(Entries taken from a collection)
________________________

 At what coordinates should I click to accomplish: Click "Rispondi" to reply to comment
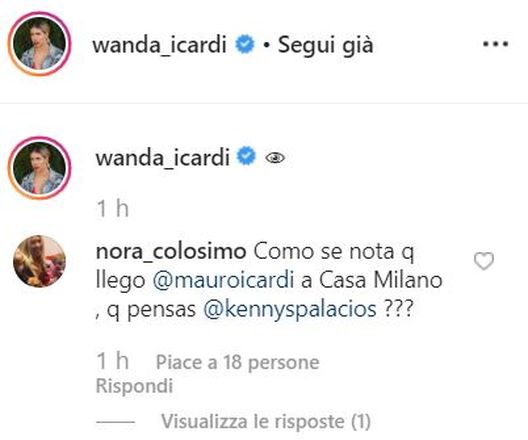(x=134, y=386)
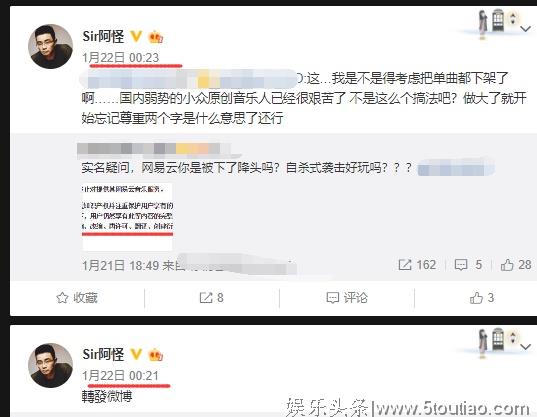Screen dimensions: 537x417
Task: Click the comment count 5 icon on original weibo
Action: tap(468, 265)
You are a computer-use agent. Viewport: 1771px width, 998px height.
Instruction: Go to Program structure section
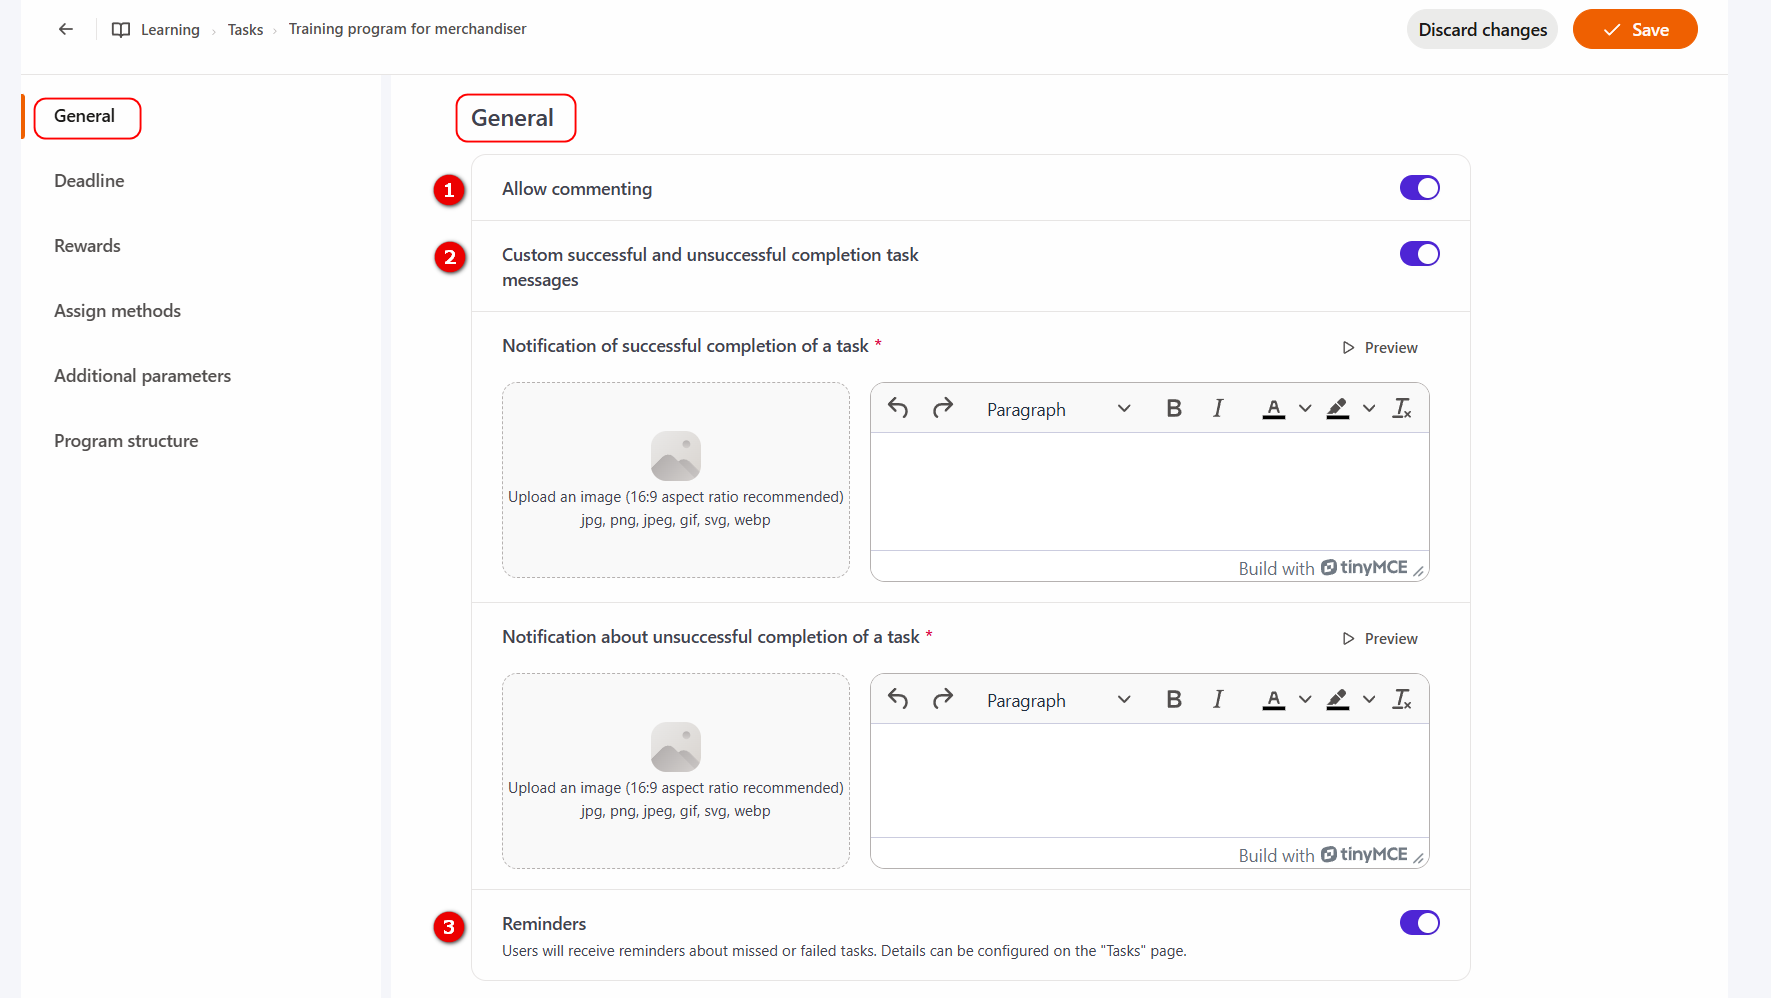point(126,441)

________________________

__Exercise requirements__. Please update the records above by replacing "Program structure" with "Course structure", keeping everything else the same and leaving out the pictures.

__Exercise answer__.
 At what coordinates should I click to accomplish: Click "Rispondi" to reply to comment
(x=134, y=386)
Screen dimensions: 537x417
Task: Click the comment count 5 icon on original weibo
Action: tap(468, 265)
You are a computer-use agent. Viewport: 1771px width, 998px height.
Instruction: Go to Course structure section
point(126,441)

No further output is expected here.